I'm reluctant to admit it, but it seems that Charlotte can survive without a nap.  I was becoming less and less successful at getting her to lay still and close her eyes long enough to fall asleep.  We were both miserable, and poor Maggie wasn't getting a decent nap because all the ruckus woke her almost every day.  So, I gave in and tried a few days sans nap.  We survived, and Charlotte wasn't a sourpuss like I thought she'd be.  Instead of sleeping, Charlotte spends an hour or so doing something quiet.  We read together awhile, then she plays while I do some housework or read something for myself.  We're working our way through the Disney princess movies, too, and our play time has been centered on reenacting princess stories.  Sometimes, Charlotte likes to be the princess.  Sometimes, she's the prince or the villain or the mother or the father.  Anyhow, without a nap, the God-awful threes are a whole lot easier to deal with.  She still fights me on everything, and seems to need a threat of some sort before she'll cooperate ("If you don't go potty now, we won't go to the playground at all.").  She demands that I count before she'll do what I ask of her, which I really hate because my parents used to do that to me... often without the request, skipping directly to the "1.. 2... 3!"  We're getting along a lot better though.  It's been more than a week since she last told me, "Mommy, I love you, but I don't like you very much."

And some days, she does take a nap...
 
 
Then there's Maggie.  She is the most laid-back, easy-going child I could imagine.  She asks to nap when she's tired, and if no one pays attention, she just falls asleep wherever she happens to be.

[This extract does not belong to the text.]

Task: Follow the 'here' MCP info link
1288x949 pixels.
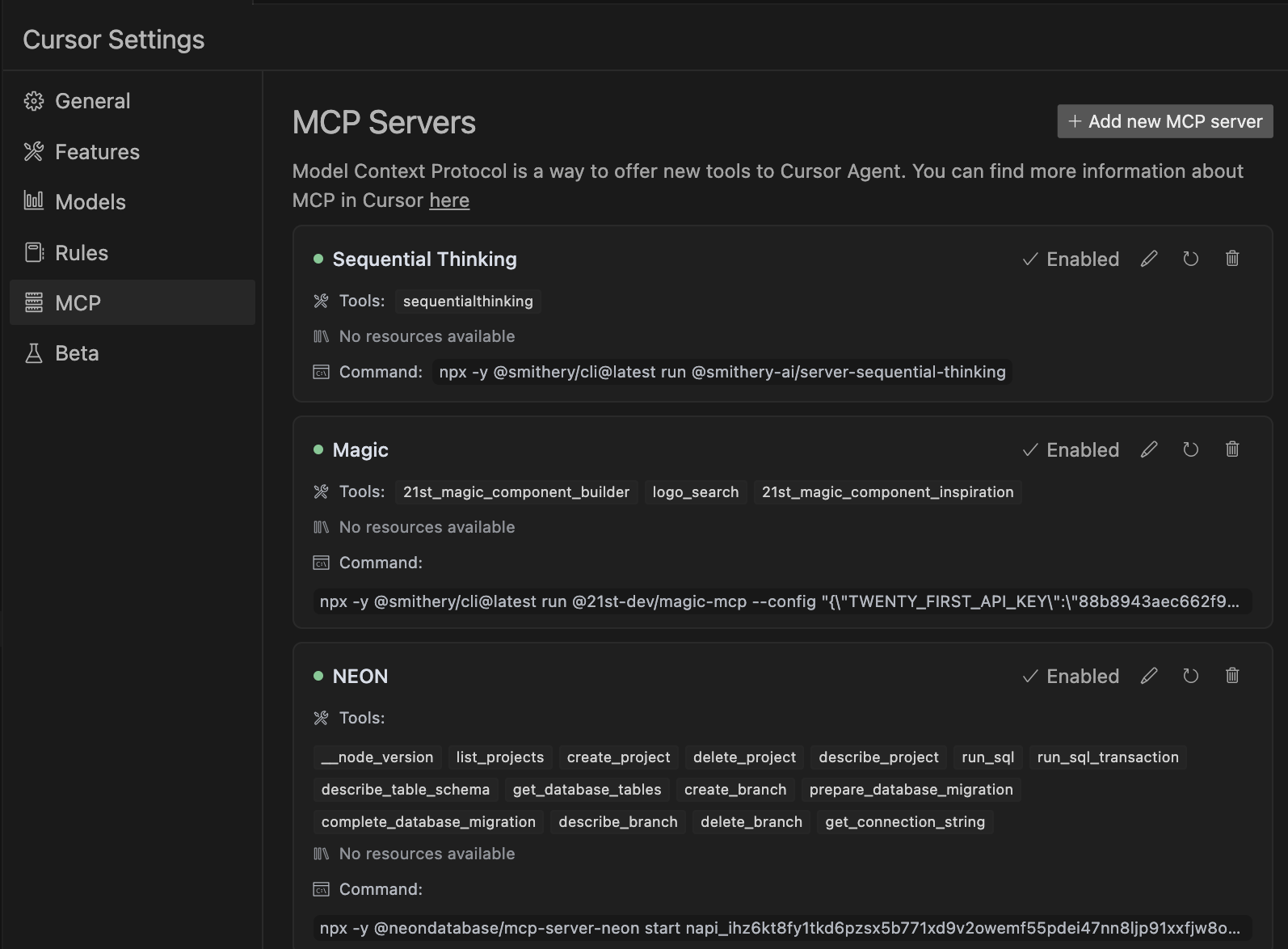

Maggie is speaking more and more words every day.  She tests them out, then once she can say something well enough to be consistently understood, she just keeps repeating it over and over and over again.  Today's word was "sleep," which comes out as "seep."  When I told her it was time to get ready for bed, she essentially sang it to me the entire time I was changing her diaper and putting her jammies on her.  She likes to "argue" with me, repeating "no, no, no" to which I reply, "Yes, yes, yes."  Charlotte has started telling knock-knock jokes, so Maggie likes to yell, "Knock, knock!" while pantomiming knocking on a door.  Both the arguing and the knocking make her laugh.  Maggie has started running, which makes her extraordinarily happy.  She wants to jump, too, but hasn't yet figured out how.

Summer paid us a visit, then disappeared again but left us with an itch that can only be scratched with trips to the beach.  I plan to introduce Charlotte to backyard camping the next weekend without rain; full-blown away-from-home camping is on the agenda later this summer.  The girls and I will be vacationing with my parents at a house they rented on a lake later this month, then I'll have my knee tune-up a couple of weeks later. Summer is filling up already.